§ Exercise objective: Once the line containing "Task: Choose Coupons from Merchandising menu" has been written out, stop; until then, restate each line of the entries below word for word from the first.

§ Records for the exercise:
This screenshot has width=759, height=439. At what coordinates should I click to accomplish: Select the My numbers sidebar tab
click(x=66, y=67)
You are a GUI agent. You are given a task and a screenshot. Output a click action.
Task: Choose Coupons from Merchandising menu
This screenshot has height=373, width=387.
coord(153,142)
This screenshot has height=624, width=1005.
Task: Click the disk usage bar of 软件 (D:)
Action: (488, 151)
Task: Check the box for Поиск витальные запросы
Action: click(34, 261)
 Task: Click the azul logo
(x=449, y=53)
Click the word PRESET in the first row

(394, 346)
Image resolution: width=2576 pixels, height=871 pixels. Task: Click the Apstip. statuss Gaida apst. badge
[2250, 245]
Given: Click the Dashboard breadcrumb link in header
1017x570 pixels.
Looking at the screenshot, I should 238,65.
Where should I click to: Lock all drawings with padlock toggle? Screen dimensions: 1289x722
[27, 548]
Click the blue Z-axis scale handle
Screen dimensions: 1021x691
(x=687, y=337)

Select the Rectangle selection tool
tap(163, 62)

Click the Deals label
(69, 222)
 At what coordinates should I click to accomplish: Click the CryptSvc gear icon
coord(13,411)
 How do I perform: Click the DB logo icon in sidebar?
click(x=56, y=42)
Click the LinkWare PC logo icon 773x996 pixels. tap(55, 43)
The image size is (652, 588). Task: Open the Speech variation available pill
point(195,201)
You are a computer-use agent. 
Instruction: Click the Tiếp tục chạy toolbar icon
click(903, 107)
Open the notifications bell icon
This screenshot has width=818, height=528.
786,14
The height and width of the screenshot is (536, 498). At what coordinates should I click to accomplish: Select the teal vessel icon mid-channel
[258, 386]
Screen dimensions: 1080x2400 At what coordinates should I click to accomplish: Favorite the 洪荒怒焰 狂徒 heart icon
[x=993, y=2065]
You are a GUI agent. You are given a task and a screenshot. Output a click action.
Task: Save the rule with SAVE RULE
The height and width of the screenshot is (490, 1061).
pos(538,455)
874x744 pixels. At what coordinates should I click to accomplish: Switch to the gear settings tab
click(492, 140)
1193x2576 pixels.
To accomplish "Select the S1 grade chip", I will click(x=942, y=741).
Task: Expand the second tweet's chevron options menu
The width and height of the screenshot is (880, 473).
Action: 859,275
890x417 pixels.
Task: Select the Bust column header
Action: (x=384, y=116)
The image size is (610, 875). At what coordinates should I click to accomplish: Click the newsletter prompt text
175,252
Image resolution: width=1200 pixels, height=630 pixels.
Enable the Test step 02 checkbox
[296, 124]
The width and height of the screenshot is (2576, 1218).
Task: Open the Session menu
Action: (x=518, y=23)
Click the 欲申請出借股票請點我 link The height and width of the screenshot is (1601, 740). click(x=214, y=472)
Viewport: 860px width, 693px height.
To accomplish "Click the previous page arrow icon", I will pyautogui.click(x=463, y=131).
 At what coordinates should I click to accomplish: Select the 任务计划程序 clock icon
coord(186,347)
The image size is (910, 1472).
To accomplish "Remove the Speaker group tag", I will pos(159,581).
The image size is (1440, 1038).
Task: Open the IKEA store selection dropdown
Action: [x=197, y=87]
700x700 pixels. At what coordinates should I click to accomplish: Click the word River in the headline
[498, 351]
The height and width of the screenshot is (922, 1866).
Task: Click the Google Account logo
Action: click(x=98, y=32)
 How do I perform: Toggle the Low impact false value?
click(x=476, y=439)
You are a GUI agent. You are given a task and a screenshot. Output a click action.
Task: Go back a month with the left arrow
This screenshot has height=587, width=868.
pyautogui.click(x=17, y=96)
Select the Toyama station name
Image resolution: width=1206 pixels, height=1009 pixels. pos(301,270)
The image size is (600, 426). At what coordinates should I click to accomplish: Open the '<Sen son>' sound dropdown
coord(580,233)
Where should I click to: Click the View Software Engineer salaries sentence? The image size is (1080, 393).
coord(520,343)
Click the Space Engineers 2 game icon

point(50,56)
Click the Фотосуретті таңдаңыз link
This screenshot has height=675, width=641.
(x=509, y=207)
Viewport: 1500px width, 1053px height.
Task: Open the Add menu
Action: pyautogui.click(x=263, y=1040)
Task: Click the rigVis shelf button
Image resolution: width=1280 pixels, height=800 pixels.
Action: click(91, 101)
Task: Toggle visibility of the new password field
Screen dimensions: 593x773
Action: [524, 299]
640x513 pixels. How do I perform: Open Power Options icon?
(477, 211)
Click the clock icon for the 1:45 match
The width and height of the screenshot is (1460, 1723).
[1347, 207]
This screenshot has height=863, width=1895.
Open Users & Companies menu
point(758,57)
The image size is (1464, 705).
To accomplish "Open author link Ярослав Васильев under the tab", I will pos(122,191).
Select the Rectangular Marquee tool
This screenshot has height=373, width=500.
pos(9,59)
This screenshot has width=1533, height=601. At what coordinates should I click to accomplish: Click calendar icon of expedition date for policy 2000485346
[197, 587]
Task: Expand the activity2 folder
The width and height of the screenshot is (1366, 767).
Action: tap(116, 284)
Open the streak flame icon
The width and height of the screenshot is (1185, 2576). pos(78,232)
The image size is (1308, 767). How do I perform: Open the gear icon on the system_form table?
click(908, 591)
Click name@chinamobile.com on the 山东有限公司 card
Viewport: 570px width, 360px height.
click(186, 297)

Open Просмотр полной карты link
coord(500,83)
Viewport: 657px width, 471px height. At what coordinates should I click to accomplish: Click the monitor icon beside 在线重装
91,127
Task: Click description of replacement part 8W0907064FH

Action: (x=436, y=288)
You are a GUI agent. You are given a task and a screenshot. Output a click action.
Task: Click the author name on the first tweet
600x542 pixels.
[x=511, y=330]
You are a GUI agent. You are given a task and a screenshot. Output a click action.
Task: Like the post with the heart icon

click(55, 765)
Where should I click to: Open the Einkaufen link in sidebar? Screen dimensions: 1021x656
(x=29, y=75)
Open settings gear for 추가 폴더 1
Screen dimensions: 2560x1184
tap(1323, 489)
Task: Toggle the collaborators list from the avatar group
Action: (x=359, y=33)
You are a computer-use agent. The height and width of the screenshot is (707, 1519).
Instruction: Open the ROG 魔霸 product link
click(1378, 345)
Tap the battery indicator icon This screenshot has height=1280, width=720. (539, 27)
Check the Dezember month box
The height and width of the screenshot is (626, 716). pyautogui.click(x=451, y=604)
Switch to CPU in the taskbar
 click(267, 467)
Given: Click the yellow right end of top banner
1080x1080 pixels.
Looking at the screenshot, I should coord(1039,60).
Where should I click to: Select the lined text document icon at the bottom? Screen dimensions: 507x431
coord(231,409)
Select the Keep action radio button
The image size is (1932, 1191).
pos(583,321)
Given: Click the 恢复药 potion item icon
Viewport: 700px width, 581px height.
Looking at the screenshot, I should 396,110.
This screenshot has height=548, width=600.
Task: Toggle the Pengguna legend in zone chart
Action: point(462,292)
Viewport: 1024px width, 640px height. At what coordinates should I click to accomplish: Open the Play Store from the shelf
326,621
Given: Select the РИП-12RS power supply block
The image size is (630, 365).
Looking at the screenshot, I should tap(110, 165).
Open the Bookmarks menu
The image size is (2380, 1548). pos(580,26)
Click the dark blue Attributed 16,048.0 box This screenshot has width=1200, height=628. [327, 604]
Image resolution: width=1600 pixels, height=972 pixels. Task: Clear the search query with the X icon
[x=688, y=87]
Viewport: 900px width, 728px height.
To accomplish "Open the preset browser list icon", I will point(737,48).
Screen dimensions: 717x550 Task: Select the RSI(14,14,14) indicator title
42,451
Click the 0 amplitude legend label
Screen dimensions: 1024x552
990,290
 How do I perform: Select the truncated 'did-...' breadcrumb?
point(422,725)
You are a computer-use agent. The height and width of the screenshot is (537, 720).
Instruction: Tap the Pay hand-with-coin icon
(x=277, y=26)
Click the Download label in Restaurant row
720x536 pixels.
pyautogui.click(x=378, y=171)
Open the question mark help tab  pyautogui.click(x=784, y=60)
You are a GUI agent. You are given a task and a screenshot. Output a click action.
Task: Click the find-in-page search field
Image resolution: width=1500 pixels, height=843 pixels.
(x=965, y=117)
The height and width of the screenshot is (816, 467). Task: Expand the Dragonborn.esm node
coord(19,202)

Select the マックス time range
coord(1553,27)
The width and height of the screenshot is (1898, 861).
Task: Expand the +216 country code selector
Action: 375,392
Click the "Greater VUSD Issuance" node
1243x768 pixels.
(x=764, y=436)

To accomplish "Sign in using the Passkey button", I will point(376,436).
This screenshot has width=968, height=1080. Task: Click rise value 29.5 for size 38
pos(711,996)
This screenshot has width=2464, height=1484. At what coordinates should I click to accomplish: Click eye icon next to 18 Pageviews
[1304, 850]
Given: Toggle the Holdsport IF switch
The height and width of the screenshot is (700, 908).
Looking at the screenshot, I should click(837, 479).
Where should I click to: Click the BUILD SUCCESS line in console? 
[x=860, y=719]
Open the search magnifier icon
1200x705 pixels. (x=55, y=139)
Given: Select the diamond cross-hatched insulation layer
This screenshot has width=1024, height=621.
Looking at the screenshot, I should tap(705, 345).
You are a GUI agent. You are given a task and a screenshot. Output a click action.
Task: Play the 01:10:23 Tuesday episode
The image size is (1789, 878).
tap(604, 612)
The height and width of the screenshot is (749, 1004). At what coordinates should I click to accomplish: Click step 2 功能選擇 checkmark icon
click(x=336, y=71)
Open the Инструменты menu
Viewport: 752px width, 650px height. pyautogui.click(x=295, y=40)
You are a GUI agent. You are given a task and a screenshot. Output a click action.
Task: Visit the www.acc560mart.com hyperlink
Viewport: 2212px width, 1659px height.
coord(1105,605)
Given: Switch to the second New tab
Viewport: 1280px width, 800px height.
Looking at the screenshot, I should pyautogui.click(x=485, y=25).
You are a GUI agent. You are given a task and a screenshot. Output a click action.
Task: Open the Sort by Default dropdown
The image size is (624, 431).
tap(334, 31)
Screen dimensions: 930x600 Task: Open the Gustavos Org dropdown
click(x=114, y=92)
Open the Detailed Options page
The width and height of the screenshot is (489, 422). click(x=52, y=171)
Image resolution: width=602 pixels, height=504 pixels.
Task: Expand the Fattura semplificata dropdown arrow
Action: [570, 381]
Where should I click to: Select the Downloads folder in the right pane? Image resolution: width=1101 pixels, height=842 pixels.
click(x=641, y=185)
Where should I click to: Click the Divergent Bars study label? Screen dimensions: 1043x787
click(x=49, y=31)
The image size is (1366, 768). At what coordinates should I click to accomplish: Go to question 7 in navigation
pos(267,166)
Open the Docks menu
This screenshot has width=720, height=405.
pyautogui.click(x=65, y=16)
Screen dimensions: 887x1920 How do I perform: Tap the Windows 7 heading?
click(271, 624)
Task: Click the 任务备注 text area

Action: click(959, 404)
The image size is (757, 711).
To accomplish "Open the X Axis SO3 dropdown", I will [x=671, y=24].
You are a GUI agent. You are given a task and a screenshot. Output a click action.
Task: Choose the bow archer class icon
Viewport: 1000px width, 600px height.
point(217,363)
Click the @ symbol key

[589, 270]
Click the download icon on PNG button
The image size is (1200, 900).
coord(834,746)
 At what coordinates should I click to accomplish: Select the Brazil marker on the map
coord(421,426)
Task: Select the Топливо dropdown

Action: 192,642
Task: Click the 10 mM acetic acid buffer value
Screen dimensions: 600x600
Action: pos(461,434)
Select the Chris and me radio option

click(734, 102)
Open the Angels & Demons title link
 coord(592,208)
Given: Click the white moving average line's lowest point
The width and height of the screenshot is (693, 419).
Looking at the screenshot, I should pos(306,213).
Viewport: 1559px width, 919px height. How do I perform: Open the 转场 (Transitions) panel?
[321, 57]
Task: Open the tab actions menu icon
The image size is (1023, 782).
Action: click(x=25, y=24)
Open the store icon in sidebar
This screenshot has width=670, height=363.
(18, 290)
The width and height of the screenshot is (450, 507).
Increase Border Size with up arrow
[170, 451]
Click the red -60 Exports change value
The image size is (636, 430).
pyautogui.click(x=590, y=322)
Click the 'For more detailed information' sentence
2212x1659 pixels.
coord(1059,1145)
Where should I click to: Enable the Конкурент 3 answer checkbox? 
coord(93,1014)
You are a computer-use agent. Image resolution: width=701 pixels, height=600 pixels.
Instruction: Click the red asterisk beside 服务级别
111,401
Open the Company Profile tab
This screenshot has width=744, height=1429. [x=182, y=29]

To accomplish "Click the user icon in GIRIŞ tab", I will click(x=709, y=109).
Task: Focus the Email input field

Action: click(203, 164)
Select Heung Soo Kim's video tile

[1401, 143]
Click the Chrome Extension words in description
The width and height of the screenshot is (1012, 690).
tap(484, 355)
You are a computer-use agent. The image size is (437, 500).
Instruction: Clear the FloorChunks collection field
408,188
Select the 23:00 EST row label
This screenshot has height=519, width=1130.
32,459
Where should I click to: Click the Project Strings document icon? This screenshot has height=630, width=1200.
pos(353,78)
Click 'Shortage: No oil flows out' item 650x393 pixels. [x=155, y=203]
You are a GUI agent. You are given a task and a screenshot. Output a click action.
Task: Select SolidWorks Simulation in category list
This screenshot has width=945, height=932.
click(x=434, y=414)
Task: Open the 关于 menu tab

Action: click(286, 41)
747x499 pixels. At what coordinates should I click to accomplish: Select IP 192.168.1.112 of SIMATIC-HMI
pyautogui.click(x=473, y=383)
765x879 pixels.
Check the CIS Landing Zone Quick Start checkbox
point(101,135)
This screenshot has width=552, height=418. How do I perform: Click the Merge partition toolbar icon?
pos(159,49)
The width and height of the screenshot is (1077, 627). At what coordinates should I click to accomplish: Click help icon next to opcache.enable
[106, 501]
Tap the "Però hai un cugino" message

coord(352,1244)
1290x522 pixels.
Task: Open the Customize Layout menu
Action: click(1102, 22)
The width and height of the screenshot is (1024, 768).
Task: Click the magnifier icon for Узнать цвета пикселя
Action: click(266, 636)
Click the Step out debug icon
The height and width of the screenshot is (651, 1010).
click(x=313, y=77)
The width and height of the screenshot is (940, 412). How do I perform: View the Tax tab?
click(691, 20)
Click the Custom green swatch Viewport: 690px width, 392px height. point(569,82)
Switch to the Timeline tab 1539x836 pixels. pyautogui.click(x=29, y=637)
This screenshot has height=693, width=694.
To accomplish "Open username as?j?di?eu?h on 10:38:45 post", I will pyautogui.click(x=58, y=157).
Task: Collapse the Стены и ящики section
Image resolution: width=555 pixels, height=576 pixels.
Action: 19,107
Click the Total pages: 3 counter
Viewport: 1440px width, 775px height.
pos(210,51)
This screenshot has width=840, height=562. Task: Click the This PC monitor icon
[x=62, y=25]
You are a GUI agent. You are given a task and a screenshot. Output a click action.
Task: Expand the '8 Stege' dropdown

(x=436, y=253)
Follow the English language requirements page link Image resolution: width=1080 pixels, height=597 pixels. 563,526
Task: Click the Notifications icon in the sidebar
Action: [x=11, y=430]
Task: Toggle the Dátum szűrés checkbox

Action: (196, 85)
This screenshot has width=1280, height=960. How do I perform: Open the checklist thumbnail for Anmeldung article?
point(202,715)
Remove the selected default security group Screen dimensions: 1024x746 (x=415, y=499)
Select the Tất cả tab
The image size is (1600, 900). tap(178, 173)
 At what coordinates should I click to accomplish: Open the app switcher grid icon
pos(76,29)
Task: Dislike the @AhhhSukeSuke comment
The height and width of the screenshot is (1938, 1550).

§ Answer space:
This screenshot has width=759, height=439. At what coordinates should I click to accomplish: Select the My numbers sidebar tab
click(x=66, y=67)
You are a GUI agent. You are given a task and a screenshot. Output a click action.
Task: Choose Coupons from Merchandising menu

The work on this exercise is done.